Exercise details —
Could you set down every entry below exactly as it is?

Dataset records —
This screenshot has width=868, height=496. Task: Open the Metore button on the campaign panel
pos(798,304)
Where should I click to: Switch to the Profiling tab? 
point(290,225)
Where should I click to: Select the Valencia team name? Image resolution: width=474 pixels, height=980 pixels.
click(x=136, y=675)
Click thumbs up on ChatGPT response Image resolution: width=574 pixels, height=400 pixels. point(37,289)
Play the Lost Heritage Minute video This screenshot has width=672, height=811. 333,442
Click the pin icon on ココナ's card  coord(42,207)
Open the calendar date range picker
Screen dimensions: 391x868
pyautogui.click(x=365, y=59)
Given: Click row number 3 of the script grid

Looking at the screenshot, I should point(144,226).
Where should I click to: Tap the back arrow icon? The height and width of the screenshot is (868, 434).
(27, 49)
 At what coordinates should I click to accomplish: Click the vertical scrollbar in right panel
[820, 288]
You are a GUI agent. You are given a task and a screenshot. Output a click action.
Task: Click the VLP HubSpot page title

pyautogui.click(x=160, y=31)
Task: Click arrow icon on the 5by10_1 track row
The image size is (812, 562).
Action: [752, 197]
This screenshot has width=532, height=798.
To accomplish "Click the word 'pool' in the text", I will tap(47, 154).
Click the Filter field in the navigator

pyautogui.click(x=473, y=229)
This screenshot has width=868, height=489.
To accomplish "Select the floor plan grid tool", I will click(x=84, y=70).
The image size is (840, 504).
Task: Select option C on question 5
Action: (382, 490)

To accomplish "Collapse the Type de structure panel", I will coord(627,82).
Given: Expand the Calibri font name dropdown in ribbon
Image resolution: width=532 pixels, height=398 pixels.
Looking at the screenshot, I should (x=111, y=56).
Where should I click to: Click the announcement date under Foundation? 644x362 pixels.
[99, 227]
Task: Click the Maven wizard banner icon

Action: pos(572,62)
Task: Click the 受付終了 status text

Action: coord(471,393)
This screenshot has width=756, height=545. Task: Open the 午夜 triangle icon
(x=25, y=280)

Solution to the problem —
This screenshot has width=868, height=496. Task: Open the Metore button on the campaign panel
pos(798,304)
Where should I click to: Switch to the Profiling tab? 
point(290,225)
Where should I click to: Select the Valencia team name? Image resolution: width=474 pixels, height=980 pixels.
click(x=136, y=675)
Click thumbs up on ChatGPT response Image resolution: width=574 pixels, height=400 pixels. point(37,289)
Play the Lost Heritage Minute video This screenshot has width=672, height=811. 333,442
Click the pin icon on ココナ's card  coord(42,207)
Open the calendar date range picker
Screen dimensions: 391x868
pyautogui.click(x=365, y=59)
Given: Click row number 3 of the script grid

Looking at the screenshot, I should point(144,226).
Where should I click to: Tap the back arrow icon? The height and width of the screenshot is (868, 434).
(27, 49)
 At what coordinates should I click to accomplish: Click the vertical scrollbar in right panel
[820, 288]
You are a GUI agent. You are given a task and a screenshot. Output a click action.
Task: Click the VLP HubSpot page title

pyautogui.click(x=160, y=31)
Task: Click arrow icon on the 5by10_1 track row
The image size is (812, 562).
Action: [752, 197]
This screenshot has width=532, height=798.
To accomplish "Click the word 'pool' in the text", I will tap(47, 154).
Click the Filter field in the navigator

pyautogui.click(x=473, y=229)
This screenshot has width=868, height=489.
To accomplish "Select the floor plan grid tool", I will click(x=84, y=70).
The image size is (840, 504).
Task: Select option C on question 5
Action: (382, 490)

To accomplish "Collapse the Type de structure panel", I will coord(627,82).
Given: Expand the Calibri font name dropdown in ribbon
Image resolution: width=532 pixels, height=398 pixels.
Looking at the screenshot, I should (x=111, y=56).
Where should I click to: Click the announcement date under Foundation? 644x362 pixels.
[99, 227]
Task: Click the Maven wizard banner icon

Action: pos(572,62)
Task: Click the 受付終了 status text

Action: coord(471,393)
This screenshot has width=756, height=545. Task: Open the 午夜 triangle icon
(x=25, y=280)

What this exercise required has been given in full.